■ Fragment
════

Creativiteit; Een Gave of een Uitkomst van Executieve Functies en Intelligentie?
Summary
Creativiteit wordt al decennia lang empirisch onderzocht en is veelal in verband gebracht met verschillende constructen, zoals intelligentie. Verschillende onderzoeken stellen dat intelligentie en creativiteit onafhankelijke constructen zijn. Om deze bevinding aan te vechten, is er in verschillende onderzoeken gebruikgemaakt van de noodzakelijke conditie hypothese. Deze hypothese gaat ervan uit dat er een of meer condities aanwezig moeten zijn, om een gegarandeerde uitkomst te krijgen. Met gebruik van de hypothese benoemen verschillende onderzoeken dat intelligentie en creativiteit in elkaars verlengde liggen. Intelligentie alleen hoeft echter niet voldoende te zijn om creativiteit te bewerkstelligen. Voor creativiteit is het belangrijk dat de focus verlegd kan worden van standaardantwoorden naar nieuwe ideeën. De executieve functie ‘shifting' - het vermogen om de aandacht tussen verschillende elementen van een taak te verplaatsen - zou hierom van belang kunnen zijn voor creativiteit, specifiek het basiscomponent flexibiliteit. Dit is het vermogen om verschillende ideeën te kunnen bedenken. De vraag welke condities noodzakelijk zijn voor creativiteit, specifiek flexibiliteit, domineert in deze studie. Aan de hand van twee multipele regressieanalyses is onderzocht of intelligentie en shifting noodzakelijke condities zijn. Ook de leeftijd van de participanten is meegenomen. Onderzoeksgegevens van 306 Nederlandse basisschoolkinderen (zeven tot twaalf jaar oud) uit een lopend onderzoek zijn gebruikt. Er is bewijs geleverd dat basisschoolkinderen meer potentie hebben om flexibiliteit te tonen wanneer (a) ze een hogere intelligentie hebben en wanneer (b) ze ouder zijn. Intelligentie, shifting en leeftijd blijken echter geen noodzakelijke voorwaarden te zijn om creatieve flexibiliteit te bewerkstelligen.

════

■ Fragmenten uit gegevens
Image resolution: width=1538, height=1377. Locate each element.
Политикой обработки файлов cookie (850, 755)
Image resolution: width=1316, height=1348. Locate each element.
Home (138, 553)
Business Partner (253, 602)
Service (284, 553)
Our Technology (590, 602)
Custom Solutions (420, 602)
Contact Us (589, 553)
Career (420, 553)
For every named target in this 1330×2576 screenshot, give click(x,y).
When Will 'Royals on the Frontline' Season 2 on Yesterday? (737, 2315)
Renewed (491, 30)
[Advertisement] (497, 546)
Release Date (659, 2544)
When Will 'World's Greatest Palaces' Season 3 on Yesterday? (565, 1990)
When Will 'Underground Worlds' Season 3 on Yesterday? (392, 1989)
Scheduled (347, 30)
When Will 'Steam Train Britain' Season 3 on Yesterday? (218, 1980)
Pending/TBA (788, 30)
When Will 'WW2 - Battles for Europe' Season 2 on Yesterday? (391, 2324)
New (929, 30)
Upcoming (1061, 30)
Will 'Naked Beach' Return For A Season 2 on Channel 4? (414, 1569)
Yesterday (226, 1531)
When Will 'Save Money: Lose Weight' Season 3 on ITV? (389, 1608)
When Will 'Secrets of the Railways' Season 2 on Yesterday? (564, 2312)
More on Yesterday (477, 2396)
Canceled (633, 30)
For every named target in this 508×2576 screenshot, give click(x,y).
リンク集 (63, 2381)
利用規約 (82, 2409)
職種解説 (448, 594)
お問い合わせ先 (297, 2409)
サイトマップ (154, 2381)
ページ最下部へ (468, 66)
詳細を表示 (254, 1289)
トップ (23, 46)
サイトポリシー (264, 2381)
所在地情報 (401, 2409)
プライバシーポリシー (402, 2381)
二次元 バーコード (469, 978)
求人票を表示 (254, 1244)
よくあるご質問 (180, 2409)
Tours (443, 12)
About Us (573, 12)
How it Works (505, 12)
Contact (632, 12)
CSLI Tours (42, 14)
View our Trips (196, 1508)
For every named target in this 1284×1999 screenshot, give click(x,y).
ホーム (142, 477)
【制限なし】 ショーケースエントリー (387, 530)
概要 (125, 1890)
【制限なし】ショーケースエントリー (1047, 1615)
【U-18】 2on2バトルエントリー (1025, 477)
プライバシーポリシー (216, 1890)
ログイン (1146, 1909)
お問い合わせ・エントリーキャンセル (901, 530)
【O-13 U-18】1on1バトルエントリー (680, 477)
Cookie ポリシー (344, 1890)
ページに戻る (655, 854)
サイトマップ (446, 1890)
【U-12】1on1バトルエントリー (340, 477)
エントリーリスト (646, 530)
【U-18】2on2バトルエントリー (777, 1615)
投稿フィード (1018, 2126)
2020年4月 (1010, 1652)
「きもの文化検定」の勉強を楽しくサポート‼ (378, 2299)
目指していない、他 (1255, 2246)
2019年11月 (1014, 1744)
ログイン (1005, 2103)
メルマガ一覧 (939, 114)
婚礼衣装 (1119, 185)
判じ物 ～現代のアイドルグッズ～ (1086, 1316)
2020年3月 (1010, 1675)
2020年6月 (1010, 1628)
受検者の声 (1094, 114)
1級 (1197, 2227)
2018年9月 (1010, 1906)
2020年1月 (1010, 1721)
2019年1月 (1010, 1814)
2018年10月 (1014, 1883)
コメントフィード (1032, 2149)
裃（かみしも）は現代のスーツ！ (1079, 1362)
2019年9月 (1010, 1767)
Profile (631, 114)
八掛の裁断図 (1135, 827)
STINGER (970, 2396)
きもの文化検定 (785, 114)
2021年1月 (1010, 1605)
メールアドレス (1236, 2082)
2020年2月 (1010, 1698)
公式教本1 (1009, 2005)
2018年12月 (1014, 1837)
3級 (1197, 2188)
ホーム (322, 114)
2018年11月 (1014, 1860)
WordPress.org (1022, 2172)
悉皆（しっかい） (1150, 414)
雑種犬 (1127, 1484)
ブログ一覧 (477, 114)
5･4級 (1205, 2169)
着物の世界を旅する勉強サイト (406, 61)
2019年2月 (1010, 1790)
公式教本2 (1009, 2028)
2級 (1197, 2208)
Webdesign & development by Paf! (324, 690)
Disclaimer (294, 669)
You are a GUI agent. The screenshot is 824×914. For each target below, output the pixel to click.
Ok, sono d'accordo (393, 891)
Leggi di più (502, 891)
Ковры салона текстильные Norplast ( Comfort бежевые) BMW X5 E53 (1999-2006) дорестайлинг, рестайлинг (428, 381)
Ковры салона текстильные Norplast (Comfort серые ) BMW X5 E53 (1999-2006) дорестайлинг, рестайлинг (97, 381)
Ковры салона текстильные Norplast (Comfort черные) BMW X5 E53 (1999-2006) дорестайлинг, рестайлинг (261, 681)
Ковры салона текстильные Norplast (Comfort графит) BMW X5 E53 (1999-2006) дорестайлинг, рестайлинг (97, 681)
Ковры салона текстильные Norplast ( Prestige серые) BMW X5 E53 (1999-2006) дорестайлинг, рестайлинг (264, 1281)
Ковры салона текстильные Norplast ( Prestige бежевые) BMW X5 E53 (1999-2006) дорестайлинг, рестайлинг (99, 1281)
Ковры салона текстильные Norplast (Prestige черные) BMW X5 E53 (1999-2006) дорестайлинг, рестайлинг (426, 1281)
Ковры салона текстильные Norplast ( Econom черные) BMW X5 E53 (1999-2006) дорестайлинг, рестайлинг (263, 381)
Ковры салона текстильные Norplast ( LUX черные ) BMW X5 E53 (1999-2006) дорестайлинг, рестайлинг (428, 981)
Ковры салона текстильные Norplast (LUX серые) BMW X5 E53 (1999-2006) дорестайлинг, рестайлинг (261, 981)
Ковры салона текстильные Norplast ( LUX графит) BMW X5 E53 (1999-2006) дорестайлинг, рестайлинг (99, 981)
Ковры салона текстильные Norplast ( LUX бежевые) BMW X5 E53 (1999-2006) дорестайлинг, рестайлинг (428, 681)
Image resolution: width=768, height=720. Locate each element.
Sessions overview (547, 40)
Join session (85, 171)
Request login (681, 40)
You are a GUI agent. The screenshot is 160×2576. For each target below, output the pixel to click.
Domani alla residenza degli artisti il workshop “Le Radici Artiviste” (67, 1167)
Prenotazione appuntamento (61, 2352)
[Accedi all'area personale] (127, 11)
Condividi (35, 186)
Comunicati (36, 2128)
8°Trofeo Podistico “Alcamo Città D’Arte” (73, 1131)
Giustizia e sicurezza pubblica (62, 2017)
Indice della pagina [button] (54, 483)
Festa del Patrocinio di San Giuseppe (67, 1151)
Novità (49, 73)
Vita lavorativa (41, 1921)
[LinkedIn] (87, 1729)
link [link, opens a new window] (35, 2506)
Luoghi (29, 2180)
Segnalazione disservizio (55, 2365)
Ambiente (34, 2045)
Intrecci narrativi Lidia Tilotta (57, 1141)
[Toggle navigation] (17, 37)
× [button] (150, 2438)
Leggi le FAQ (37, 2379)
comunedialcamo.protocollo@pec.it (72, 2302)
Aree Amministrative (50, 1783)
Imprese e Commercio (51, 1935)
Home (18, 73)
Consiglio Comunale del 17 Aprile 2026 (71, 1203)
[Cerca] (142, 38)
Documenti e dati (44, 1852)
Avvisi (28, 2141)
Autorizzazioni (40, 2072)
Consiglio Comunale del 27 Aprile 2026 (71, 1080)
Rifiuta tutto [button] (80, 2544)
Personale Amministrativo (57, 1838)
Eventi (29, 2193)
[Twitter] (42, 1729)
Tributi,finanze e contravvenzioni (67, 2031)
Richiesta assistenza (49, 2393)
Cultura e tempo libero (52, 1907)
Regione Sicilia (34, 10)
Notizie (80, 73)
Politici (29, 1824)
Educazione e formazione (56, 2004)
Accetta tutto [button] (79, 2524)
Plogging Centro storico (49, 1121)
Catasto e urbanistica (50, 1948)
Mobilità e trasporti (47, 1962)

════

■ Vragen bij materiaal
a) Beantwoord deze vragen aan de hand van de tekst over creativiteit:
(i) Van hoeveel kinderen zijn onderzoeksgegevens gebruikt, en hoe oud waren ze?
(ii) Met welke analyses is onderzocht of intelligentie en shifting noodzakelijke condities zijn?
(iii) Hoe wordt het basiscomponent flexibiliteit omschreven?
b) Geef in twee zinnen de kern van de tekst over creativiteit weer.
c) Vertaal deze zin uit de tekst over creativiteit in het Engels: "Intelligentie alleen hoeft echter niet voldoende te zijn om creativiteit te bewerkstelligen."

■ Antwoorden op volgorde
a)
(i) Van 306 Nederlandse basisschoolkinderen, van zeven tot twaalf jaar oud.
(ii) Met twee multipele regressieanalyses.
(iii) Als het vermogen om verschillende ideeën te kunnen bedenken.

b) Met gegevens van 306 Nederlandse basisschoolkinderen is onderzocht of intelligentie en shifting, het vermogen om de aandacht tussen elementen van een taak te verplaatsen, noodzakelijke condities zijn voor creatieve flexibiliteit, waarbij ook de leeftijd is meegenomen. Kinderen bleken meer potentie voor flexibiliteit te hebben wanneer ze intelligenter en ouder waren, maar intelligentie, shifting en leeftijd bleken geen noodzakelijke voorwaarden te zijn.

c) However, intelligence alone need not be sufficient to bring about creativity.